Ask the Milliner #3

“When do you sew?” 

I rather like this question. Part of the answer is ‘when ever I can’.

The reality is I try to squeeze an hour or two in each night after work and before making dinners and lunches. If I can get in two hours, this often means skipping the, um, cleaning of the house stuff. (Thank you to a friend who said “I can do one thing really well.” as this idea has kept me sane.) During February recess, Spring break and Thanksgiving, I try to sew as much as I can. I adopt a different sleeping schedule (often I feel better with this 9 am to midnight or 1 am schedule than I do with the 6 am to 9 pm schedule.) Summer is when I do the bulk of my sewing. I used to have an incredible summer history camp program that I miss a lot. Sadly, that is gone.

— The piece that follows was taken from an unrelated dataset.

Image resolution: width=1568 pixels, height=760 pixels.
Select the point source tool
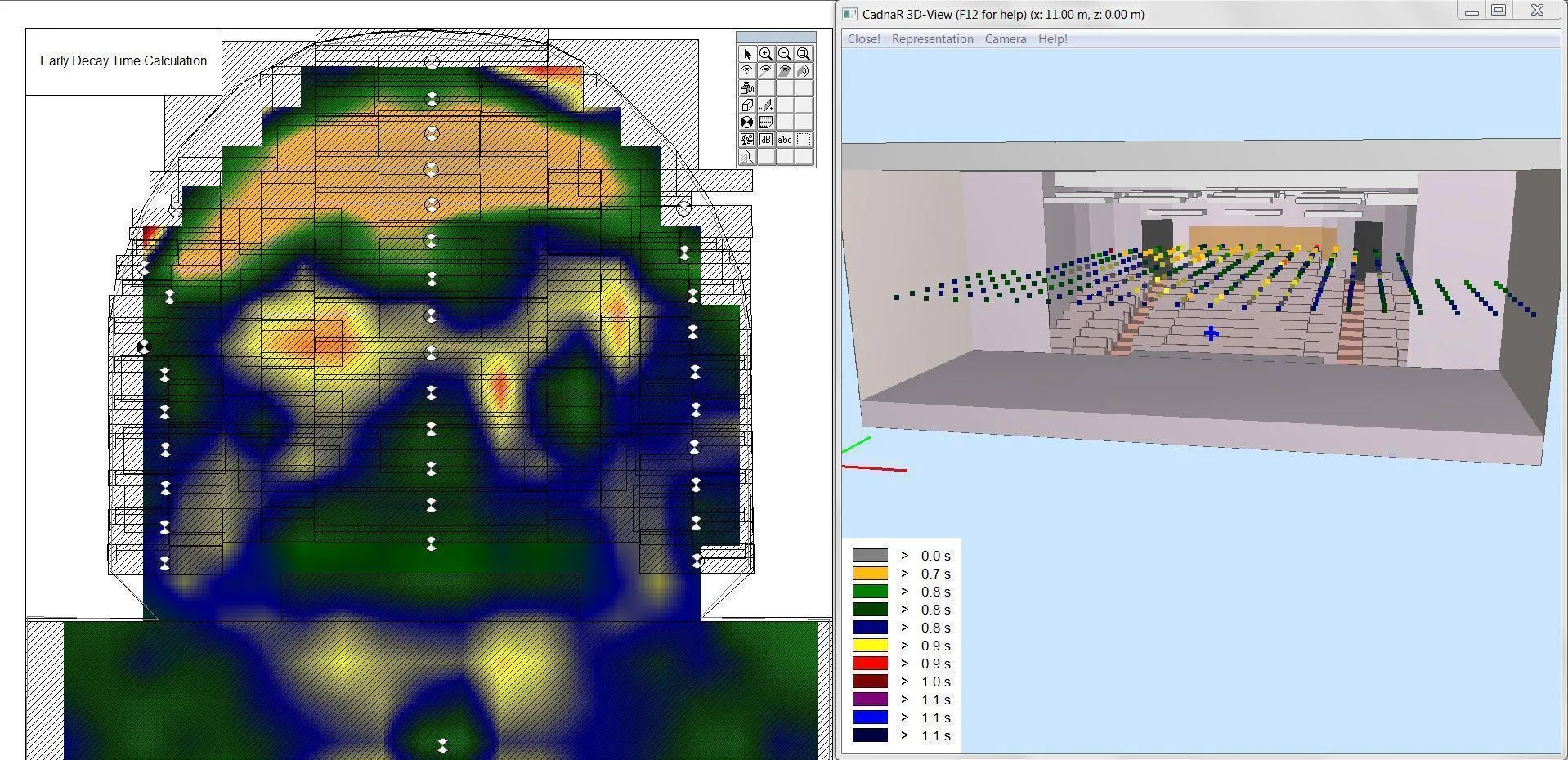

Bad for kids. Good for clients. Now, I sew. If I do summer school, I drive into suburbia for the mornings, then sew from 1 or 2 pm until I fall asleep. I would like to spend more time sewing in the historic village this year.  I’ve found 10 or 12 hours is my wall.

“Why did you start making these to sell?” MaryAnne

I think this was something Dad urged me to do. I started with the research that became From Field to Fashion first. I made some bonnets for myself. Then we did a local workshop. I think it just tumbleweeded from there. When I look at photos from early on (we are talking the late 90s and early 2000), I think they were a decent start but…. (see next question)

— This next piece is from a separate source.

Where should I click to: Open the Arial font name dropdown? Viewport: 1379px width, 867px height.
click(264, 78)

“If you could go back to when you started and give yourself one piece of advice as you started millinery, what would it be?” MaryAnne

The first thing that came to mind was “spend more time with Dad”.

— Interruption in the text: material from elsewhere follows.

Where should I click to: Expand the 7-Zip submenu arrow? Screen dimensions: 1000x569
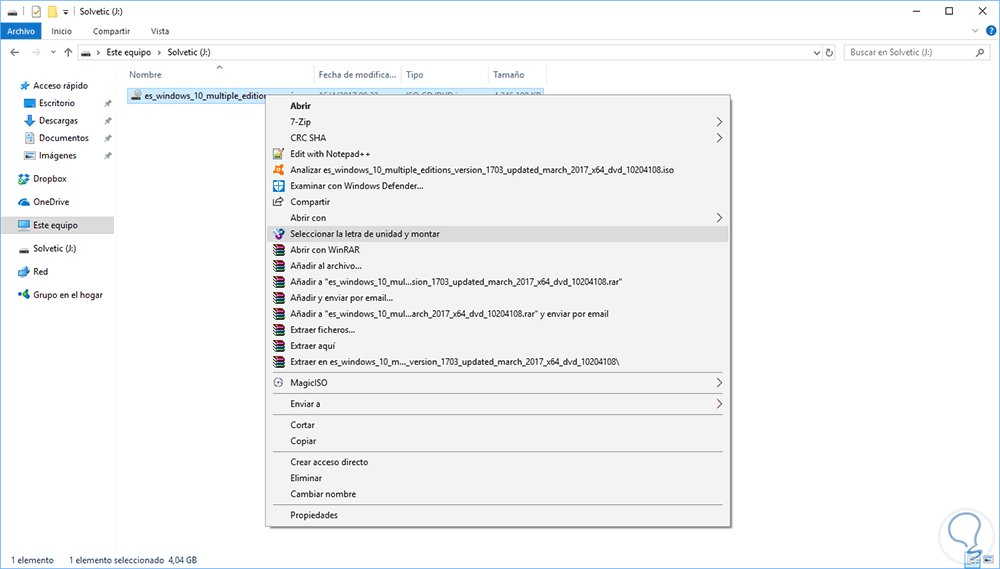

In terms of practical construction, I would say:

  • Start with smaller plait.
  • Save the fancy plaits because it is really hard to find more.
  • Learn to wire flowers early on. (sadly, in the first few bonnets I used glue on real flowers.)

“I am curious to how you would prefer your customers store and care for them?” Georgiana

I would love everyone to have enough space for each bonnet to have its own cloth head and box to go over it. Oh, wait, I would love me to have enough room for each bonnet to have its own cloth head and a box to go over it. wpid-2013-03-06-18.33.05.jpg

The reality is we all have space and budget issues. For at home storage, I would suggest a spacious tote/box with a support inside to hold the bonnet. There is a Sterilite tote currently made that nicely fits 2 bonnets standing up on cloth heads or hat stands. They can also fit 3 bonnets nested together if you have to. I suggest the head forms or stands because bavolets tend to crush and wrinkle horribly over time. Stands will help prevent that. Give these a try. Now that I think more about it, if I had more heads I would try to secure them to the bottom of the tote so they would shift when moved.